» Work order: Every entry should be transcribed word for word, so that nothing is missing.

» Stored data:
[Start of Attachment]

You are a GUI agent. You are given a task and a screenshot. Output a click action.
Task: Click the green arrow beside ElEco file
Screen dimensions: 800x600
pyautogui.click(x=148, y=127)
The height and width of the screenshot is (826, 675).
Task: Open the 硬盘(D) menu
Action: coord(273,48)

[End of Attachment]

» Solution for this problem:
You are a GUI agent. You are given a task and a screenshot. Output a click action.
Task: Click the green arrow beside ElEco file
Screen dimensions: 800x600
pyautogui.click(x=148, y=127)
The height and width of the screenshot is (826, 675).
Task: Open the 硬盘(D) menu
Action: coord(273,48)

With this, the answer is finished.